他怕一旦停了,本能会压倒理智,做出什么不可挽回的事。
这天晚上,陆承洲又没回来。
江墨竹吃了晚饭,洗了澡,早早躺上床。但睡不着,脑子里乱糟糟的,像有团毛线缠在一起,理不清。他翻来覆去半天,最后爬起来,想去厨房倒杯牛奶。
刚打开房门,一股浓烈的梅子酒信息素扑面而来。
江墨竹脚步一顿。
味道是从三楼书房传来的。比上次还浓,浓到几乎凝成实质,裹着滚烫的侵略性和某种说不清的痛苦。顶级Enigma的信息素在暴动,在嘶吼,在濒临失控的边缘。
江墨竹的腺体开始发烫。
抑制剂的效果还没完全过去,但那种熟悉的牵引感又来了。雪松信息素不受控制地溢出,试图去靠近,去安抚。他站在楼梯口,犹豫了几秒,还是往上走。
书房门没关严。
江墨竹推开门,看见陆承洲跪在地上,背靠着书架,一只手死死抓着书架边缘,指关节因为用力而发白。他低着头,碎发被汗浸湿,黏在额头上。整个人在发抖,很剧烈地发抖,像在承受巨大的痛苦。
“陆承洲?”江墨竹叫他的名字。
陆承洲猛地抬起头。
那双深灰色的眼睛里全是血丝,红得吓人。他看见江墨竹,瞳孔骤然收缩,然后从牙缝里挤出一个字:
“走。”
声音嘶哑,破碎,但里面的警告意味浓得能滴出来。
江墨竹没动。
他走过去,蹲在陆承洲面前。梅子酒信息素像海浪一样拍打过来,又烫又烈,熏得他眼睛发酸。他的腺体在发烫,在预警,在疯狂地渴求着什么。但他强行压住那种本能,伸手去碰陆承洲的额头。
很烫。
像烧红的炭。
“你发烧了。”江墨竹说,声音很稳。
“不用你管。”陆承洲想推开他,但手上没力气,推的动作软绵绵的,像在挠痒痒,“出去……江墨竹,我让你出去……”
“我不出去。”江墨竹说,伸手去扶他,“我扶你去床上。”
“你——”陆承洲还想说什么,但一阵剧烈的痉挛袭来,他闷哼一声,整个人蜷缩起来,额头抵在江墨竹肩膀上,冷汗瞬间浸湿了江墨竹的睡衣。
江墨竹能感觉到他在发抖,在忍耐,在跟某种看不见的东西搏斗。Enigma的信息素暴动,他只在课本上看过描述,但现实比描述残酷一百倍。那是种从基因层面撕扯的痛苦。

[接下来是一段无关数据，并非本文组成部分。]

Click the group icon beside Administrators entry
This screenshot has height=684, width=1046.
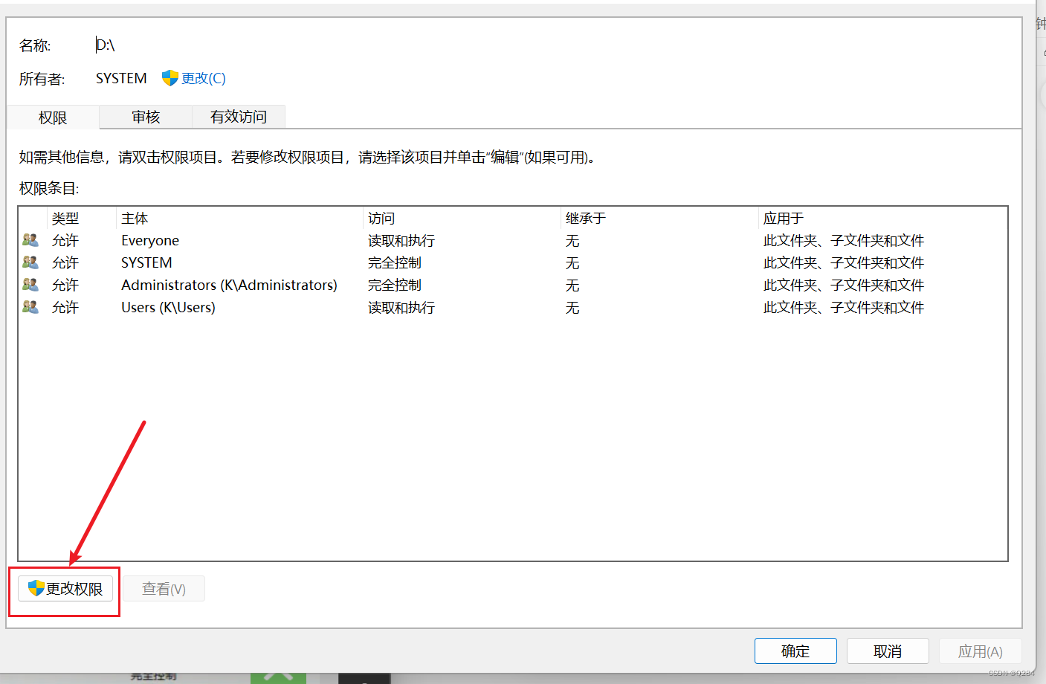coord(30,284)
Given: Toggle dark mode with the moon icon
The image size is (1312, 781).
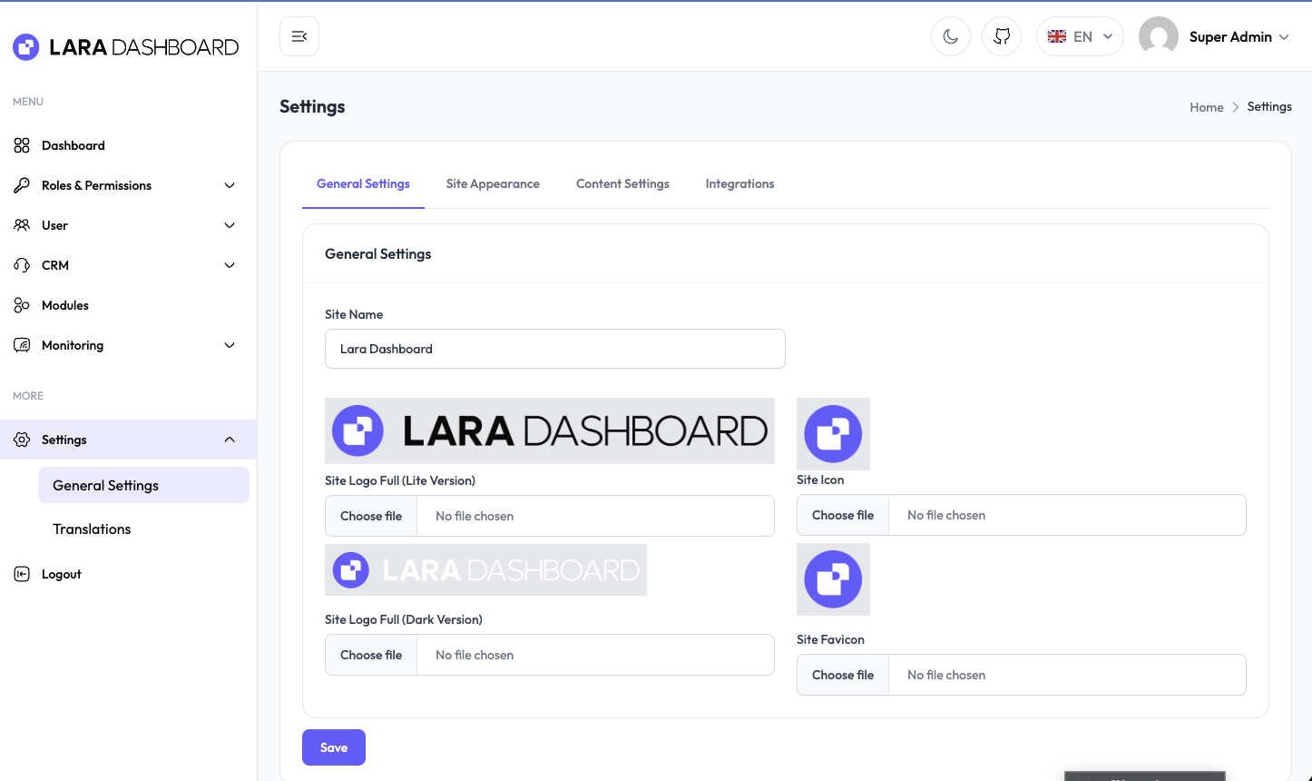Looking at the screenshot, I should tap(951, 36).
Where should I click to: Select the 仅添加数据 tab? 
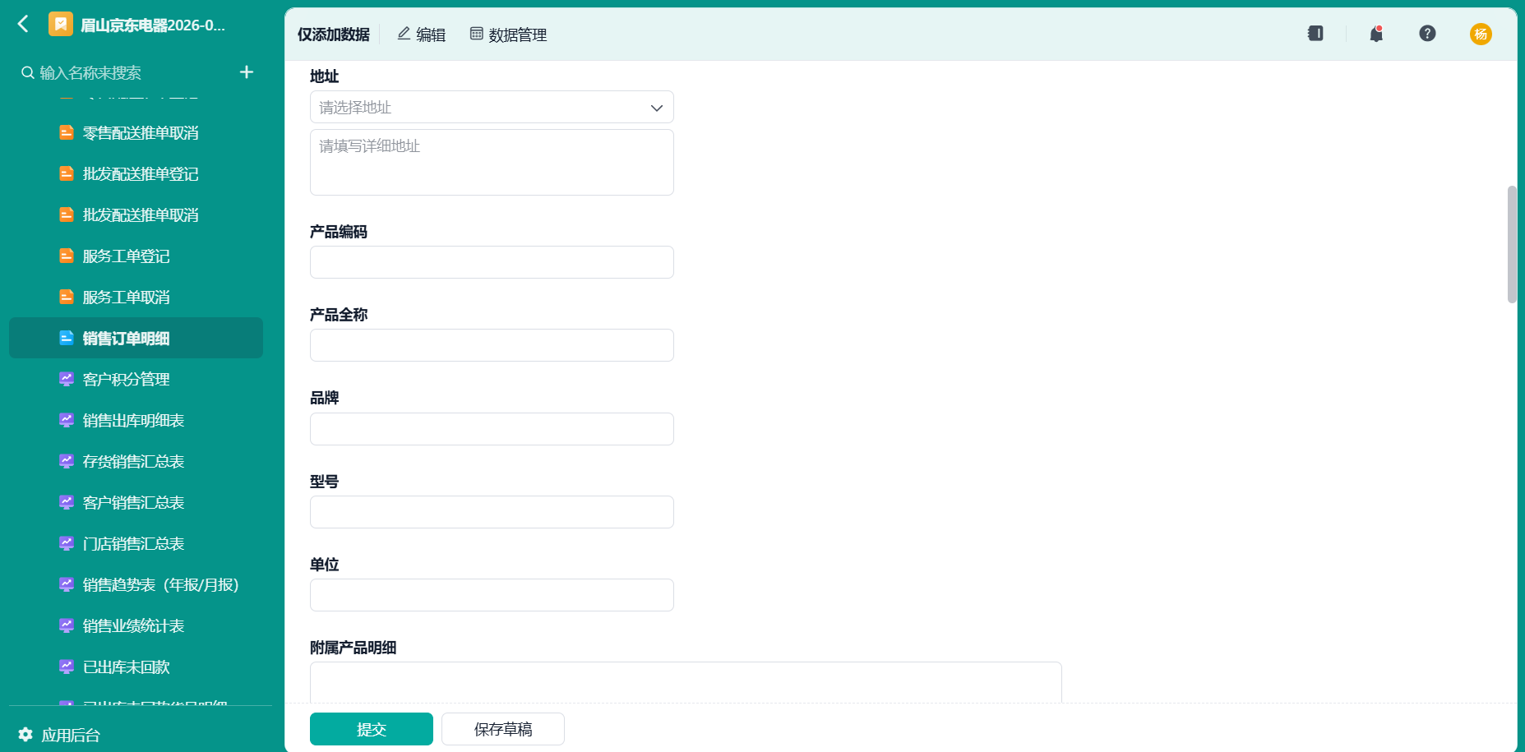point(333,35)
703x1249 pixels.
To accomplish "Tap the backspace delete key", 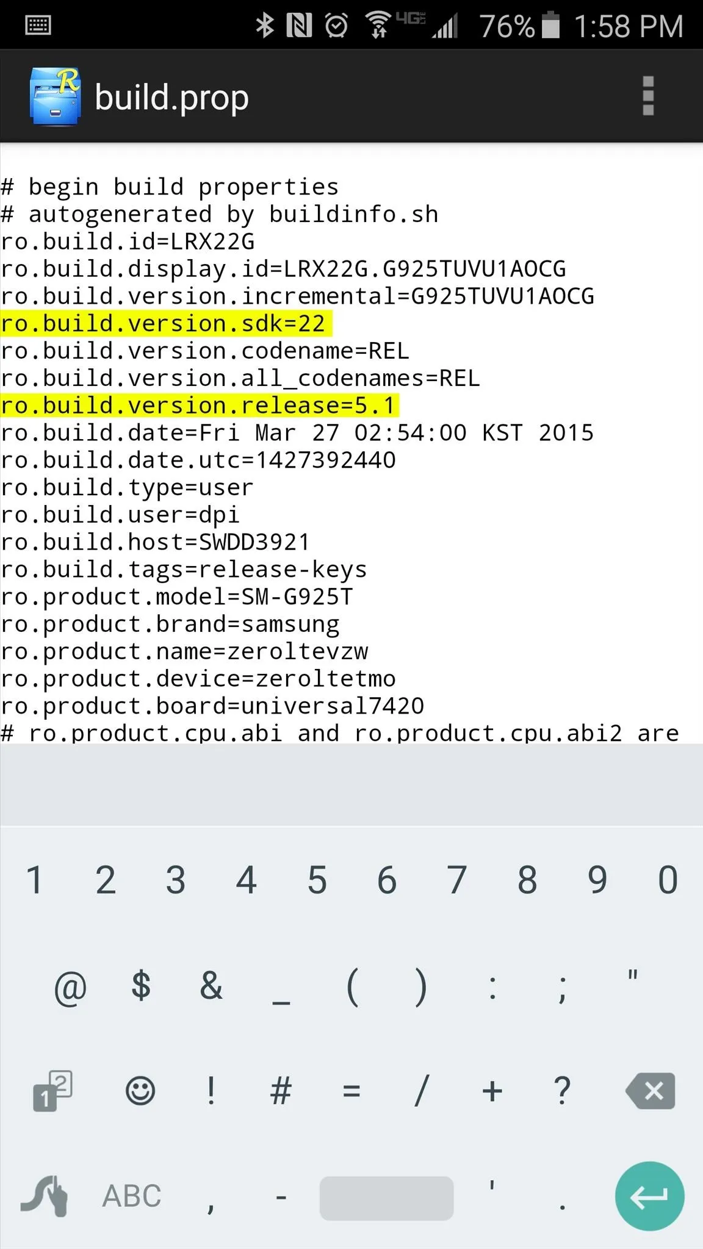I will [651, 1090].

“陆承洲。”江墨竹抱紧他,雪松信息素不受控制地涌出来,温柔地裹住那团暴烈的梅子酒,“别硬撑了,让我帮你。”
“你怎么帮……”陆承洲的声音在抖,气若游丝,“你是Alpha……江墨竹,你会死的……”
“我不会。”江墨竹说,也不知道哪来的勇气,“我是顶级Alpha,我扛得住。而且我们匹配度那么高,我的信息素对你有用,对吗?”
陆承洲没说话。
但江墨竹能感觉到,自己的雪松信息素涌过去的时候,陆承洲的颤抖明显减轻了一些。虽然还是很痛苦,但至少能喘口气了。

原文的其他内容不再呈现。